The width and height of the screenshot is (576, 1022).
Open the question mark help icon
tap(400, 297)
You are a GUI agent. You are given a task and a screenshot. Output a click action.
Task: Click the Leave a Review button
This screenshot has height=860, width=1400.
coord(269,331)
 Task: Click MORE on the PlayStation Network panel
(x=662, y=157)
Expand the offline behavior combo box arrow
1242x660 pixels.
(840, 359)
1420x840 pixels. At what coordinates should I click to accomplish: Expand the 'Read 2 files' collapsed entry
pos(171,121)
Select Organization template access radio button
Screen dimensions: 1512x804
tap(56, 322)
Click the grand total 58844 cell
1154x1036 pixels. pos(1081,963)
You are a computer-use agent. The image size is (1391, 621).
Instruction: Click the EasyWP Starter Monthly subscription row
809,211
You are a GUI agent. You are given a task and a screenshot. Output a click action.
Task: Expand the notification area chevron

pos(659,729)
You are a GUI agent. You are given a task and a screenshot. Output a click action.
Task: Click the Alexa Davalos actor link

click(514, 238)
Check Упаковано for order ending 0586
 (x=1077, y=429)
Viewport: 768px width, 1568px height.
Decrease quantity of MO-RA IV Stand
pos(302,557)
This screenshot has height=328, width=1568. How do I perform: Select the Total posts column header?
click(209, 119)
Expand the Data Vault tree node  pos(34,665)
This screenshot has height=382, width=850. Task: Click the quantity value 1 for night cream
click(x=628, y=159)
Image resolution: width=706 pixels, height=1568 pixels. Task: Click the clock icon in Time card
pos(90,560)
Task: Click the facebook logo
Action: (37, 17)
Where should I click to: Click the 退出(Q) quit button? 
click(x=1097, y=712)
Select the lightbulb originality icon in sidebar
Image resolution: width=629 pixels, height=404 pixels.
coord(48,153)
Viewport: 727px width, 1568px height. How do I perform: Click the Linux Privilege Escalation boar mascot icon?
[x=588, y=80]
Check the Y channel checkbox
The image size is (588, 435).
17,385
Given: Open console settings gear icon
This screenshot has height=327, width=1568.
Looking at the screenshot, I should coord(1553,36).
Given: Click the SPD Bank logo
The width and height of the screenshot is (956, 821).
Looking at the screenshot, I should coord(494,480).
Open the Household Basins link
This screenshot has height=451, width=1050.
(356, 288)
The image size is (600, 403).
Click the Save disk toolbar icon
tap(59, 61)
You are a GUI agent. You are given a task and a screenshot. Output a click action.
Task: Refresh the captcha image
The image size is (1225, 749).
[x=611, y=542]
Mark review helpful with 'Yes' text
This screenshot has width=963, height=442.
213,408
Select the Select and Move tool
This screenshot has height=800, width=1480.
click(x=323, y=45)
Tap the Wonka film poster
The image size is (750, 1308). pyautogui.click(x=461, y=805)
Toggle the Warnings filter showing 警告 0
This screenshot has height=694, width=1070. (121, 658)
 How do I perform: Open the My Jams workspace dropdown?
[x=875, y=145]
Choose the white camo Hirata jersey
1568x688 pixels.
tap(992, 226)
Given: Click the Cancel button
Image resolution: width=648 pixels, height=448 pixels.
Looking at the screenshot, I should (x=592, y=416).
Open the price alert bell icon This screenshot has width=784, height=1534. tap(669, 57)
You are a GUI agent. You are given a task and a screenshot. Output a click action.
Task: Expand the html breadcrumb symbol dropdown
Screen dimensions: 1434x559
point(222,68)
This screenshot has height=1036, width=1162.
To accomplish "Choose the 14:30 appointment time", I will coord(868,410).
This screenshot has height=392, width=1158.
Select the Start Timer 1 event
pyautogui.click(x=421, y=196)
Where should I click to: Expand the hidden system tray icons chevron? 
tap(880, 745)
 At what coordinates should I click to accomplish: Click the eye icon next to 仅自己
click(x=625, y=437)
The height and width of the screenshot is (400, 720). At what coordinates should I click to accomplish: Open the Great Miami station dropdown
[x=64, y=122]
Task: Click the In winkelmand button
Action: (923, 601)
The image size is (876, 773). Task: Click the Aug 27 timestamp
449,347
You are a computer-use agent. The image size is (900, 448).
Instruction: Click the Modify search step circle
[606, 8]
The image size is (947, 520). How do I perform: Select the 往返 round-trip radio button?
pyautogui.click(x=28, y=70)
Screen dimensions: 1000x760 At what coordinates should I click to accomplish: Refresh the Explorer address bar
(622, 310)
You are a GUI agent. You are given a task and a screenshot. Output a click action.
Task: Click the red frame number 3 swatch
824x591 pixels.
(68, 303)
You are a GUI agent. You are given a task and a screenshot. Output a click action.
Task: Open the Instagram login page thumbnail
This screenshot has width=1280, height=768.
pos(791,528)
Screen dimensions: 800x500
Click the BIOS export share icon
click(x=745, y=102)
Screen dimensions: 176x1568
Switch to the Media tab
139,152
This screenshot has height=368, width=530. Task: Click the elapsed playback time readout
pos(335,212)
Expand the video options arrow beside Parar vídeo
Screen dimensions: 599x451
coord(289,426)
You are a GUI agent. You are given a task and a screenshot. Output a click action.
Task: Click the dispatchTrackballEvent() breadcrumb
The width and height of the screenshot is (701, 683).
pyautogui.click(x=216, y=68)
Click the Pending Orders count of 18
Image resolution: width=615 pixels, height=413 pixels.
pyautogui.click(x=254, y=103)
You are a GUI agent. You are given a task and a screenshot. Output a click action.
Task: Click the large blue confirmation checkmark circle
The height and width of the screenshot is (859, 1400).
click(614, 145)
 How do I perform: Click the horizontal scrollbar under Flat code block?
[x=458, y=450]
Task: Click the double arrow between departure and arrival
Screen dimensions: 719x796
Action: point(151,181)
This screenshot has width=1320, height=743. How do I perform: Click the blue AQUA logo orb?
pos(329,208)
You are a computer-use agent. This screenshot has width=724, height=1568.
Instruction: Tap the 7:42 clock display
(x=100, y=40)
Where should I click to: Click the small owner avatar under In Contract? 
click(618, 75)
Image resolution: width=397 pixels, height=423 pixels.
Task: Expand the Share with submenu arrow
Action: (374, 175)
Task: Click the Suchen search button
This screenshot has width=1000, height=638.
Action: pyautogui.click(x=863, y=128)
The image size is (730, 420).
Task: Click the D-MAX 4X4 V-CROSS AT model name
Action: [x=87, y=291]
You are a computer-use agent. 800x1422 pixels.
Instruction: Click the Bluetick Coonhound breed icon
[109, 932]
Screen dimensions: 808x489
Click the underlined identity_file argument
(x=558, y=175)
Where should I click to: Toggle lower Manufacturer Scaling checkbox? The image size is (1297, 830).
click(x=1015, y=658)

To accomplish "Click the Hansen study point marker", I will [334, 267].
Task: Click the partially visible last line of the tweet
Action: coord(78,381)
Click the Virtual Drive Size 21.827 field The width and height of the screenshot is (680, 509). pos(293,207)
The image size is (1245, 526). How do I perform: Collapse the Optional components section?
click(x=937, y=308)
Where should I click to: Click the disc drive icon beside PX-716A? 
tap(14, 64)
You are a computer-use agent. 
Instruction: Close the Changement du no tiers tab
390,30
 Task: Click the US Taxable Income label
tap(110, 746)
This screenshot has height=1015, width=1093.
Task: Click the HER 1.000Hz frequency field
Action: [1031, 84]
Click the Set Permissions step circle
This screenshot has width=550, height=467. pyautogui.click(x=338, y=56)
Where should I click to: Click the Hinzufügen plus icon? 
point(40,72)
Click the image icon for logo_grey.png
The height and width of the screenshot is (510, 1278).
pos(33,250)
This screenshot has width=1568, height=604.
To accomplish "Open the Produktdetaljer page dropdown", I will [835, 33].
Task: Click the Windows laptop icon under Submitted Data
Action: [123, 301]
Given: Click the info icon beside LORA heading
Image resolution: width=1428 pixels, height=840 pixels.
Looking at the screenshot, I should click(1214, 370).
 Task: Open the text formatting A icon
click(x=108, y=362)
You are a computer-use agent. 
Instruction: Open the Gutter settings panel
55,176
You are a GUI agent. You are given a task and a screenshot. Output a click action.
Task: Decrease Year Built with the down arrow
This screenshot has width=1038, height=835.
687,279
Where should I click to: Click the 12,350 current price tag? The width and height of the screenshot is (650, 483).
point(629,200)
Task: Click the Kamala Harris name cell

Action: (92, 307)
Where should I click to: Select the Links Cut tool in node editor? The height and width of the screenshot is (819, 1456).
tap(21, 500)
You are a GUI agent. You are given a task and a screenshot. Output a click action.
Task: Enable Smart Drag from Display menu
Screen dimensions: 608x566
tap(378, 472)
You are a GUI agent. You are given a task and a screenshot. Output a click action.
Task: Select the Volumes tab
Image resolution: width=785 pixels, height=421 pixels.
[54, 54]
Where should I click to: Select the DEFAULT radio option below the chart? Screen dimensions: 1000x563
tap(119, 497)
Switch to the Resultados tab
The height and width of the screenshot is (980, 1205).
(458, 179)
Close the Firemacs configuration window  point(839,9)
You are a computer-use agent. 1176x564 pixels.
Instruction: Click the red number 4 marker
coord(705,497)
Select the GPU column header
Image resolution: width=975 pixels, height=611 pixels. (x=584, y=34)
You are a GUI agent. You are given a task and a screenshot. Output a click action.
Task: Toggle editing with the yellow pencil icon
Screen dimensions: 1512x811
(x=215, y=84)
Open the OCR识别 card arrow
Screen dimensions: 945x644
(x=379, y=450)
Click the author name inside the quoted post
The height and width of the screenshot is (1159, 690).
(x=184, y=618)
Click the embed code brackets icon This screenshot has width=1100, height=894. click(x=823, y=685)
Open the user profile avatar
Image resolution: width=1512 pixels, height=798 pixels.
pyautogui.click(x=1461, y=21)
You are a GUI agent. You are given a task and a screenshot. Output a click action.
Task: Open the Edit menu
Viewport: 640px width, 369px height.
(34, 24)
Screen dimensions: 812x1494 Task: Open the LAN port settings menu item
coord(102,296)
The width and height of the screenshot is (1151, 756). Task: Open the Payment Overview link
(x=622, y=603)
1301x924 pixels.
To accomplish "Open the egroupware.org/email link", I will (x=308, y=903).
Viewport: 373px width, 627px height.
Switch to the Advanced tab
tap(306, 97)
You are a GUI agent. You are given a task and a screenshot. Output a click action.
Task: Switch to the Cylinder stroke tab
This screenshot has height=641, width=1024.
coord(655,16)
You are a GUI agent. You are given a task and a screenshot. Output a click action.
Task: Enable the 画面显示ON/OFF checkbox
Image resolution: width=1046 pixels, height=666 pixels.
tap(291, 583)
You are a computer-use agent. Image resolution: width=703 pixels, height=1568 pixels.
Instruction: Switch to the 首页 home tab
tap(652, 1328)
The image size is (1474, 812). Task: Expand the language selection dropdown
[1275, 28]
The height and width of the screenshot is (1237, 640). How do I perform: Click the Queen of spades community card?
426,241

• • • • • • •

What needs to be done
Only the lines from the one with "Click the embed" to the end of the listing are wanted. Print them exactly, keeping both ends.

Expected output
Click the embed code brackets icon This screenshot has width=1100, height=894. click(x=823, y=685)
Open the user profile avatar
Image resolution: width=1512 pixels, height=798 pixels.
pyautogui.click(x=1461, y=21)
You are a GUI agent. You are given a task and a screenshot. Output a click action.
Task: Open the Edit menu
Viewport: 640px width, 369px height.
(34, 24)
Screen dimensions: 812x1494 Task: Open the LAN port settings menu item
coord(102,296)
The width and height of the screenshot is (1151, 756). Task: Open the Payment Overview link
(x=622, y=603)
1301x924 pixels.
To accomplish "Open the egroupware.org/email link", I will (x=308, y=903).
Viewport: 373px width, 627px height.
Switch to the Advanced tab
tap(306, 97)
You are a GUI agent. You are given a task and a screenshot. Output a click action.
Task: Switch to the Cylinder stroke tab
This screenshot has height=641, width=1024.
coord(655,16)
You are a GUI agent. You are given a task and a screenshot. Output a click action.
Task: Enable the 画面显示ON/OFF checkbox
Image resolution: width=1046 pixels, height=666 pixels.
tap(291, 583)
You are a computer-use agent. Image resolution: width=703 pixels, height=1568 pixels.
Instruction: Switch to the 首页 home tab
tap(652, 1328)
The image size is (1474, 812). Task: Expand the language selection dropdown
[1275, 28]
The height and width of the screenshot is (1237, 640). How do I perform: Click the Queen of spades community card?
426,241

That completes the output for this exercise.